■ **YOUR OBJECTIVE**:
Please repeat the line that has "Screen dimensions: 1344x896" and all lines after it, exactly as they appear, through the end of the entries.

■ **SUPPLIED INFORMATION**:
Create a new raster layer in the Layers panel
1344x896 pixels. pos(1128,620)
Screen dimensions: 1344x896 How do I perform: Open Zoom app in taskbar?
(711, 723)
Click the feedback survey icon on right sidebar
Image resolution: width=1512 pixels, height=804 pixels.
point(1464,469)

■ **RESULT OF THIS EXERCISE**:
Screen dimensions: 1344x896 How do I perform: Open Zoom app in taskbar?
(711, 723)
Click the feedback survey icon on right sidebar
Image resolution: width=1512 pixels, height=804 pixels.
point(1464,469)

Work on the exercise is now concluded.